Materials and Methods

Methods and associated references are available in SI Materials and Methods.

Mice.

C57BL/6 wild-type, il10−/−, and EBI3−/− mice were obtained from Jackson Laboratory.

Compound.

The chemical synthesis and characterization of MS402 is provided in Scheme S1 and Fig. S5.

Fig. S5.

Fig. S5.

NMR spectra of compound 5, MS402. (A) The 1H and (B) 13C NMR spectra of MS402 in d6-DMSO, collected on a 600-MHz Bruker NMR spectrometer at room temperature.

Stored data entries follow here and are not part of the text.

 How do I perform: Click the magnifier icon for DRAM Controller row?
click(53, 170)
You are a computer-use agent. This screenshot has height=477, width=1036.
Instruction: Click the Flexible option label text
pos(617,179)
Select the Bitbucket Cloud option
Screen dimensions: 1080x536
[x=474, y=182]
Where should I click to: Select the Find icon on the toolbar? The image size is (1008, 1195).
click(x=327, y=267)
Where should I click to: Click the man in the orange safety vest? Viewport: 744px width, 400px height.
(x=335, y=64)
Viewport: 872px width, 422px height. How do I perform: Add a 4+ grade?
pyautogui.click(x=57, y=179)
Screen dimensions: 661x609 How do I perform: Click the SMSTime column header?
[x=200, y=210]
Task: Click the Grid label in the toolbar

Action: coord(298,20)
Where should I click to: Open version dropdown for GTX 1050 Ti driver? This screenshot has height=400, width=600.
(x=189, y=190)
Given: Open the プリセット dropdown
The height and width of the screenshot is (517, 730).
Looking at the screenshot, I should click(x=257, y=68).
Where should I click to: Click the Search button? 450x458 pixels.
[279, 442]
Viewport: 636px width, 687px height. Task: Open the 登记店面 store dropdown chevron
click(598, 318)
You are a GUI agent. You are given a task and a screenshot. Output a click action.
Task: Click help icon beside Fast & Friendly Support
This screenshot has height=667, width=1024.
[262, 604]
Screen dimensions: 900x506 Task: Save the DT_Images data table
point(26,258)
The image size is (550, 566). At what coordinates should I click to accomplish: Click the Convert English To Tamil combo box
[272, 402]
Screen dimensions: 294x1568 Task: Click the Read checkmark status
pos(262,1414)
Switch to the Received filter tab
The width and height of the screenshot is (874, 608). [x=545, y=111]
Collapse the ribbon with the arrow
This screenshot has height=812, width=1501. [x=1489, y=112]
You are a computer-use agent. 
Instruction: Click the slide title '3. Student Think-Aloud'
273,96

Cell Sorting and T-Helper-Cell Differentiation.

CD4+ T cells were purified from mouse spleen and lymph nodes using anti-CD4 microbeads (Miltenyi Biotech). Naïve CD4+ T cells were activated with plate-bound anti-CD3 (1.5 μM/mL) and anti-CD28 (1.5 μM/mL) plus cytokines IL-12 (20 ng/mL) and anti-IL4 (10 μM/mL) for Th1 conditions, IL4 (20 ng/mL), anti-IL12 (10 μM/mL), and anti–IFN-γ (10 μM/mL) for Th2 conditions, IL6 (20 ng/mL) and TGF-β (2.5 ng/mL) for Th17 conditions, and TGF-β (2.5 ng/mL) for Treg conditions. The cells were cultured for 2–3 d before harvesting for analysis. All cytokines were purchased from R&D, and neutralizing antibodies were purchased from BD Pharmigen.

Intracellular Staining and Flow Cytometry.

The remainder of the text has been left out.